Stored records
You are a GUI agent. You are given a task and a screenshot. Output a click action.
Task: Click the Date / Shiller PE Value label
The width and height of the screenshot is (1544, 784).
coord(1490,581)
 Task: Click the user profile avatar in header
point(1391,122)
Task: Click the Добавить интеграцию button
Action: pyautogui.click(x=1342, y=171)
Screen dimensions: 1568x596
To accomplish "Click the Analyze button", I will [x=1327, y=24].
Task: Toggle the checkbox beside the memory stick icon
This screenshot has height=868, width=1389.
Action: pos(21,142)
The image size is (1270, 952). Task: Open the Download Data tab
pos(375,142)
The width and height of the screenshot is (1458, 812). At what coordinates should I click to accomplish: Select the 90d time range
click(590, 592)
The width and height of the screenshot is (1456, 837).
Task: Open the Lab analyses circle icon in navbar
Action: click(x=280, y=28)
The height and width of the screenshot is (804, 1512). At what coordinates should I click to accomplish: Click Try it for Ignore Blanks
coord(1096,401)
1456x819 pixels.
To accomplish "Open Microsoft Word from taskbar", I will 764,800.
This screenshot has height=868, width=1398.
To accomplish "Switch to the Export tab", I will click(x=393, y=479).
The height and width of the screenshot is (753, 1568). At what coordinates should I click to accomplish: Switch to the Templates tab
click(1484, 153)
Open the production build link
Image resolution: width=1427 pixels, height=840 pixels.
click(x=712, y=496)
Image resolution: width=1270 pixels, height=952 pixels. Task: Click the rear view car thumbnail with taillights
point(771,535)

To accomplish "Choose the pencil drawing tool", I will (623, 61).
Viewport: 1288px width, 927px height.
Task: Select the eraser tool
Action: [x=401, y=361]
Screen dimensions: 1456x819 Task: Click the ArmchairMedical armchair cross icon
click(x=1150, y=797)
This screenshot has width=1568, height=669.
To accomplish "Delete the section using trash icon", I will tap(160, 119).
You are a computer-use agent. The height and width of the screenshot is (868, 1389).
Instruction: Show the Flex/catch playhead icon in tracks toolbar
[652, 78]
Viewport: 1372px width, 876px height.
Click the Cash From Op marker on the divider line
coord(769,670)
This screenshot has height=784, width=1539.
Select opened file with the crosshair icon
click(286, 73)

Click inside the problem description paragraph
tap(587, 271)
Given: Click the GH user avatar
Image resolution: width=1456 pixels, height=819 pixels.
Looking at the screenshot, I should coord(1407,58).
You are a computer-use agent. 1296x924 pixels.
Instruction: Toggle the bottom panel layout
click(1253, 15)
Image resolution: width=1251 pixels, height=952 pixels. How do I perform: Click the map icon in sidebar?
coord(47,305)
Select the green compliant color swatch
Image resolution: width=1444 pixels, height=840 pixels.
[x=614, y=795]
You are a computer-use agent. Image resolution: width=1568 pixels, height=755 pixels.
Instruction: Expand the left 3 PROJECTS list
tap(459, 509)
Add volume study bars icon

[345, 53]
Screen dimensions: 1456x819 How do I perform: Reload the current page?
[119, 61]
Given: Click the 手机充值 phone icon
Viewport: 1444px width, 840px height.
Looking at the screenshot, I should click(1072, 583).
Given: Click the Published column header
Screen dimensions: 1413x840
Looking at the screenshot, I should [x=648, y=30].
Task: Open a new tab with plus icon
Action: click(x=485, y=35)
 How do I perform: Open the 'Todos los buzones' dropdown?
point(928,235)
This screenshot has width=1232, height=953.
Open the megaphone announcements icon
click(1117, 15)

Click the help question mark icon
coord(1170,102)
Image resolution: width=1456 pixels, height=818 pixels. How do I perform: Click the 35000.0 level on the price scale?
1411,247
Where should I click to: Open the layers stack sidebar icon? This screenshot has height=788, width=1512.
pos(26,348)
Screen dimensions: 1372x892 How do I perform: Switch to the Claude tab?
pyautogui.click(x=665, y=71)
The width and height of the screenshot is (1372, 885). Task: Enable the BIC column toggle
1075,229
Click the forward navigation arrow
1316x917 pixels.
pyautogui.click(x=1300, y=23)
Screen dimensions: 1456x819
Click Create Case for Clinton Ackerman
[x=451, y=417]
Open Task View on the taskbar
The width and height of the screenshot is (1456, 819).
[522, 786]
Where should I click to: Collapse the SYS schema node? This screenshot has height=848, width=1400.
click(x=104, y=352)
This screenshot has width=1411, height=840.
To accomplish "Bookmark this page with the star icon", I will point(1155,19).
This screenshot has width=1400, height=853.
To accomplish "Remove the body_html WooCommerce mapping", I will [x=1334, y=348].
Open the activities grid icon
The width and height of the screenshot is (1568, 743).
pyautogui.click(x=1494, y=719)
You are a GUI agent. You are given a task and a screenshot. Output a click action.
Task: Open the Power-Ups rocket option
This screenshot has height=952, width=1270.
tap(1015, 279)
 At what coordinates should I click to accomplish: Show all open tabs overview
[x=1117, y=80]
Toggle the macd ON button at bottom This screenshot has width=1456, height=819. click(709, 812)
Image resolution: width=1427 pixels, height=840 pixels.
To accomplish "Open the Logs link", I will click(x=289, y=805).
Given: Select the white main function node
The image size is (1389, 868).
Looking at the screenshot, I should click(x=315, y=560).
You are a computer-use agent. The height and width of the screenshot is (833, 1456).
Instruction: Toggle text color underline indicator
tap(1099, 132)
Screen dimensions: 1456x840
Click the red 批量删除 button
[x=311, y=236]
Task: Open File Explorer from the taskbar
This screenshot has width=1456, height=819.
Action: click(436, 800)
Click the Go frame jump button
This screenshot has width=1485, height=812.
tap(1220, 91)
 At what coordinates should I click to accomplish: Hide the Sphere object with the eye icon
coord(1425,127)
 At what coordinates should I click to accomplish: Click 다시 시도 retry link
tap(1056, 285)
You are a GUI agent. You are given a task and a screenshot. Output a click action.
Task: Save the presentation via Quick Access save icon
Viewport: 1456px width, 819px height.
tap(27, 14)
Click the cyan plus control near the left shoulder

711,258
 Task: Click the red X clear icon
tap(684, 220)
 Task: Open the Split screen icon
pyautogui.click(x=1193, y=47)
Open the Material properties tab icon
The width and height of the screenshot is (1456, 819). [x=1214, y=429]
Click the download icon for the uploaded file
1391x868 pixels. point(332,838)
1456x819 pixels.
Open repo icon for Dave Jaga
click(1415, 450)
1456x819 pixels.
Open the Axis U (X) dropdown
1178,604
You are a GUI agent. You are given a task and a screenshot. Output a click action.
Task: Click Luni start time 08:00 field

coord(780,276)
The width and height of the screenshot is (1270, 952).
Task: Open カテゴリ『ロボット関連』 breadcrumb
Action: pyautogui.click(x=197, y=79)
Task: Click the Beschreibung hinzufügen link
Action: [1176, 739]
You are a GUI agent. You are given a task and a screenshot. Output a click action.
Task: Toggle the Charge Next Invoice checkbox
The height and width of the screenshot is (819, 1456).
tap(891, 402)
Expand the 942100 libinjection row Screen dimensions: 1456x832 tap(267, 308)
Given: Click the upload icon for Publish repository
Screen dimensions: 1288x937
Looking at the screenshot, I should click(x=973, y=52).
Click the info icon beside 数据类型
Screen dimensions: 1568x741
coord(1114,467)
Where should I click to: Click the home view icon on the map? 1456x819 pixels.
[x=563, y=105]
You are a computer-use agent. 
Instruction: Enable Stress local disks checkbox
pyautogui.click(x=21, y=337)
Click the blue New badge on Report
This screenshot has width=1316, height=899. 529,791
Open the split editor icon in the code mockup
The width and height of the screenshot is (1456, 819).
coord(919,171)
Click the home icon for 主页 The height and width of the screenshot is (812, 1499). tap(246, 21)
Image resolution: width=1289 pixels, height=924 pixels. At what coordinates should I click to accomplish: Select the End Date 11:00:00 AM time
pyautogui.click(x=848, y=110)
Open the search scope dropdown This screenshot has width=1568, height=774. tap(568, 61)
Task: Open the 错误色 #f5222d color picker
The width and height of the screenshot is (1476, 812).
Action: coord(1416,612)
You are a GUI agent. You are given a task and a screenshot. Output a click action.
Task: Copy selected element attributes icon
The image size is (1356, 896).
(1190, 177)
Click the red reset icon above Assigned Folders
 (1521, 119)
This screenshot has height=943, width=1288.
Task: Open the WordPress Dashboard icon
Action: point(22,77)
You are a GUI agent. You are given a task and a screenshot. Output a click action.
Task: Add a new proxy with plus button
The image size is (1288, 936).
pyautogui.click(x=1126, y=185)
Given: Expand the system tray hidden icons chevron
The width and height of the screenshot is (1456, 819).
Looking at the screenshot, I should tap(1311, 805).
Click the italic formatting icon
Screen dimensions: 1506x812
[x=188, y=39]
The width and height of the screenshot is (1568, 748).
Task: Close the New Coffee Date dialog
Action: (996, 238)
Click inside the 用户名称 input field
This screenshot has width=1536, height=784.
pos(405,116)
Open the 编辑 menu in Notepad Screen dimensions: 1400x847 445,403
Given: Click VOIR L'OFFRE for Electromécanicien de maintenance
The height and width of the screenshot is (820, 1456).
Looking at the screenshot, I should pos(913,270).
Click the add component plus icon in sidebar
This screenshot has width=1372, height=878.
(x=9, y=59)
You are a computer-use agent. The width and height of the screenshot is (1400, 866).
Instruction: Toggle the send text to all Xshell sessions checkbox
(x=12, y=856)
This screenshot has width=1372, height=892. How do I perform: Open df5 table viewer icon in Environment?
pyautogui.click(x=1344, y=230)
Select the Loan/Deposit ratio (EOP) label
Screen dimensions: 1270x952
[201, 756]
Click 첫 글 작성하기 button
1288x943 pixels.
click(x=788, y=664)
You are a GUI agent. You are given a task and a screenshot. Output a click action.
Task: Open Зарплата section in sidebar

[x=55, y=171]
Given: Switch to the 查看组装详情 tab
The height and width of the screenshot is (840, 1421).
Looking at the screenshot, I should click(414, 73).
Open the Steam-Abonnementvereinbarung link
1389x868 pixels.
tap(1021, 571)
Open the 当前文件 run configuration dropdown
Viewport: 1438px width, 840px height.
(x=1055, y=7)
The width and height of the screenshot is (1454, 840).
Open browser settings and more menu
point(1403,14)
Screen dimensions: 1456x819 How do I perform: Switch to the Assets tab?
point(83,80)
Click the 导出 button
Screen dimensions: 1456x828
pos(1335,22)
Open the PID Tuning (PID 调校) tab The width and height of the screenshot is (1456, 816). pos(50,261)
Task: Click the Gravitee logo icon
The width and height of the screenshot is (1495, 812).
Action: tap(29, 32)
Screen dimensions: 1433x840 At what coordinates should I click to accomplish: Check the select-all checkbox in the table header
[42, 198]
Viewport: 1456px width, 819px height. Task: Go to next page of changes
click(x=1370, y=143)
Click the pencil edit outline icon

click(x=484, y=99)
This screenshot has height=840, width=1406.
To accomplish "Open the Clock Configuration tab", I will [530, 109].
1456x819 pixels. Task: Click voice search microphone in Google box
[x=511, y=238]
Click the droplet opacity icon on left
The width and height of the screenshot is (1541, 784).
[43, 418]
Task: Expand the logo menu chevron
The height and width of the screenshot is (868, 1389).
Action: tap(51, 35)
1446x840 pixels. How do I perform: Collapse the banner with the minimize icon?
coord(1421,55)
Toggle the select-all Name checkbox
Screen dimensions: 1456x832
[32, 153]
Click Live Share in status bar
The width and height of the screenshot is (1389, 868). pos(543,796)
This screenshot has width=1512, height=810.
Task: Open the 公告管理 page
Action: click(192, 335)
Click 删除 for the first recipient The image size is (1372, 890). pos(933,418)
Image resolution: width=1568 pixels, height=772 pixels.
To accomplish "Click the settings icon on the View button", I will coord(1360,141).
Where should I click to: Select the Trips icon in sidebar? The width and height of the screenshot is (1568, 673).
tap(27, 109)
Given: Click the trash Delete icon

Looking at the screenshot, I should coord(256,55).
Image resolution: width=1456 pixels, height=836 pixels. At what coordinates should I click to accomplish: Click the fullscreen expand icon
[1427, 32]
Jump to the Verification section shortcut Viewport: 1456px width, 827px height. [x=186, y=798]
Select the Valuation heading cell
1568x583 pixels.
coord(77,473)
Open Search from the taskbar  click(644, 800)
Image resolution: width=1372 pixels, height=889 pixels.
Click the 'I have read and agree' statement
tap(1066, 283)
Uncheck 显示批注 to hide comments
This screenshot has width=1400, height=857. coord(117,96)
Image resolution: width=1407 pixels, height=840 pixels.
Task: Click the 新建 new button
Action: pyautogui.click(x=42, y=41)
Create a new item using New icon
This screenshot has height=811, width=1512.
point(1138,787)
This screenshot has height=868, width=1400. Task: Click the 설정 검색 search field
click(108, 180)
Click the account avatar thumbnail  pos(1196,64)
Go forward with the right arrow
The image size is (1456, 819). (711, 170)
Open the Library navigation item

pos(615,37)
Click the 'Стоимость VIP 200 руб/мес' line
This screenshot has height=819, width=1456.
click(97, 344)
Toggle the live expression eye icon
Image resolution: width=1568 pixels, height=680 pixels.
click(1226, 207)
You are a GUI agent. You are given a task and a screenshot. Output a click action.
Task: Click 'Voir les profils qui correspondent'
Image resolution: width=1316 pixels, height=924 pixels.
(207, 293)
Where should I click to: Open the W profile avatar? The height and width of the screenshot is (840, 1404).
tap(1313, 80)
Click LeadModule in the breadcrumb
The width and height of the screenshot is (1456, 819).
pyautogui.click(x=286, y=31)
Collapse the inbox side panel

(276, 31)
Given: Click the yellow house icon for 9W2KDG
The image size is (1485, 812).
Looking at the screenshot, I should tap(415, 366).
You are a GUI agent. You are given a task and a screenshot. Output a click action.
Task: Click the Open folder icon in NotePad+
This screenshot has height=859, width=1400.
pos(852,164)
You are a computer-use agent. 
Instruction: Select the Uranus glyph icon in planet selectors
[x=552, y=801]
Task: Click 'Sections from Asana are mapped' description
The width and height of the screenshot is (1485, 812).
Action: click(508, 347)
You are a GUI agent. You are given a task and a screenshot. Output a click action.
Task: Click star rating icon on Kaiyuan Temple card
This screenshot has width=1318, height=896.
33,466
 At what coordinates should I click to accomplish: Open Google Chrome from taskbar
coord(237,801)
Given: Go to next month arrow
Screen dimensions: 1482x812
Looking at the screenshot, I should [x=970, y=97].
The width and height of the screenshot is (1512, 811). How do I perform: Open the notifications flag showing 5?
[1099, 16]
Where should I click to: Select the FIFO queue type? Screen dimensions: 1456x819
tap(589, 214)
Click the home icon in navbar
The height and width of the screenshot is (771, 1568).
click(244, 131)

■ EXERCISE BRIEF: Please show every line of the entries above that contains the word "chevron".

■ SOLUTION TO THE PROBLEM:
Given: Expand the system tray hidden icons chevron
Task: Expand the logo menu chevron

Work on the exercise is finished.